Mekele is still under the control of the Tigray People’s Liberation Front, although government forces control areas around the Shire in the north of the region.
In another department of Ayder Hospital, Vekadu Gamber, a retired teacher, says he has not been able to get medication for diabetes for the past three months.
“When we come here for treatment, we find that most of the equipment is not working. We are trying (to find medicine) everywhere, but there is nothing because of the blockade,” he added.
“Many people die because of this. We hoped after signing the peace agreement that we would get medicine, but nothing has arrived yet,” says Fikadu.
The hospital suffers from an acute shortage of most basic materials, which constitutes a huge burden on doctors.
“We don’t have enough gloves for surgeries,” says Dr. Kipprom. “We have to wash and reuse them three times.”
“We can’t do any blood transfusion because we don’t have blood bags. So, when we know a patient will need a blood transfusion, we don’t do the operation.”
Another Ayder hospital doctor, who asked not to be identified, says they are receiving minimal medical supplies.
“The hospital is full of wounded soldiers and sick civilians, most of whom are not receiving treatment,” the doctor explains.
Several people in the hospital say the only positive thing the Ethiopian government has done is restore electricity to Mekele.
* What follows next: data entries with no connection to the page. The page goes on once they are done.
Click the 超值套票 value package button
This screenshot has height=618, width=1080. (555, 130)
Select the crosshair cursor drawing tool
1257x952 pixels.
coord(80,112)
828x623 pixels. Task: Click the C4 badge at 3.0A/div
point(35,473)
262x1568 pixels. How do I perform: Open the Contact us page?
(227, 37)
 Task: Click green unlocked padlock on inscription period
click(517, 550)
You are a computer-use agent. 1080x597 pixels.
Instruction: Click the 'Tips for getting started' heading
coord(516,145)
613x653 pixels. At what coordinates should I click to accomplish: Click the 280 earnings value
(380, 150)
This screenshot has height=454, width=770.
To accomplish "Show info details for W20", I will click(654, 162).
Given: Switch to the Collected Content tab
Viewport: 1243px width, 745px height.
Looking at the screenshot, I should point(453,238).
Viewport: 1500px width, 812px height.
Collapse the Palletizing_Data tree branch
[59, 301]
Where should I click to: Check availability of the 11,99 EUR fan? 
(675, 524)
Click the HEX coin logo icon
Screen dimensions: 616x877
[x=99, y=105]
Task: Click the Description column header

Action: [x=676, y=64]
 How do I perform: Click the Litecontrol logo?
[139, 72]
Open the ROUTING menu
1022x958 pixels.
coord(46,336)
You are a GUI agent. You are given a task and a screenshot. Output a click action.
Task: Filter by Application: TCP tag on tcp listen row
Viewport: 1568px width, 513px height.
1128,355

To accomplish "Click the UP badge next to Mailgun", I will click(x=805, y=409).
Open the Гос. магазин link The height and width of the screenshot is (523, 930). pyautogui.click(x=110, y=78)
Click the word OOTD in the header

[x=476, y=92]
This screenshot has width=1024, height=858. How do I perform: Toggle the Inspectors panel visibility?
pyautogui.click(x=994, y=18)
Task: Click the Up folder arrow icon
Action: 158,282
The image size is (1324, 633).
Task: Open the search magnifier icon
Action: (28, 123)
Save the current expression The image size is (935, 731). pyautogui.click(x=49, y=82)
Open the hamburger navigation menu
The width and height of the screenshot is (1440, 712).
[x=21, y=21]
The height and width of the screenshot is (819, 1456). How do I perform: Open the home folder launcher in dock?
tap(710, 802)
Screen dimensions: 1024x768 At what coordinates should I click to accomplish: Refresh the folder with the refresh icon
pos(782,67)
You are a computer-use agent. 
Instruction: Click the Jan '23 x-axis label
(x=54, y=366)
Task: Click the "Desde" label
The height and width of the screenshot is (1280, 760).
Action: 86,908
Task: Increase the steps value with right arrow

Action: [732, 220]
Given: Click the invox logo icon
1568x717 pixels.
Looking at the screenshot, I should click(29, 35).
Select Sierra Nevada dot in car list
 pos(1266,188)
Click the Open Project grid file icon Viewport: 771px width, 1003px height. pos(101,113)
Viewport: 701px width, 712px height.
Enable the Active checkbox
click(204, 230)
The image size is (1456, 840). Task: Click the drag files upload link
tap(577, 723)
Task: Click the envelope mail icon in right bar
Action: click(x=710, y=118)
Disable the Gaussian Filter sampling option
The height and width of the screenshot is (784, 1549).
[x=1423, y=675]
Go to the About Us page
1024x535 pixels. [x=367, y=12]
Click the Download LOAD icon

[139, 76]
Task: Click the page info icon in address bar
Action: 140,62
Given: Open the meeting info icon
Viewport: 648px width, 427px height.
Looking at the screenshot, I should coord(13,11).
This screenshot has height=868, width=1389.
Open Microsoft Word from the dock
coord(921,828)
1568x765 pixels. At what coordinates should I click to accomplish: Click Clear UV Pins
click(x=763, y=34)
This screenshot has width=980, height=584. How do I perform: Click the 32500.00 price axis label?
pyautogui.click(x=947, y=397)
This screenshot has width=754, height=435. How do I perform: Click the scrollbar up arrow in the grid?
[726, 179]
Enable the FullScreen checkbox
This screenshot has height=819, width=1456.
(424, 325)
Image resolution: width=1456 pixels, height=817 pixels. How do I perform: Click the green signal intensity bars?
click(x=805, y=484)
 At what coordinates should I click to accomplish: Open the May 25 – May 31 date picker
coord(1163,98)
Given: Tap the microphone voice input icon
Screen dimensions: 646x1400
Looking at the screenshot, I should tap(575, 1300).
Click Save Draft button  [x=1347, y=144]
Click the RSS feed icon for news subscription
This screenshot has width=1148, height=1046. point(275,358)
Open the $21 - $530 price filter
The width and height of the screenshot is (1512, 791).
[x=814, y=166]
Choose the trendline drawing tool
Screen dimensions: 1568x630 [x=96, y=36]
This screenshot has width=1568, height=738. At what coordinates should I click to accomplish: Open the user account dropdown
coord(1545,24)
The hospital administration said in a recent tweet that HIV medicines and test kits had begun to arrive.
However, these improvements are not enough to change the situation, especially for the most vulnerable groups, primarily children, who have paid the highest price for the disastrous conditions in the region as a result of the conflict and the blockade.
“I want a better future for her, that’s all I can think of,” says Hewitt, Magda’s mother, as she looks down on her daughter.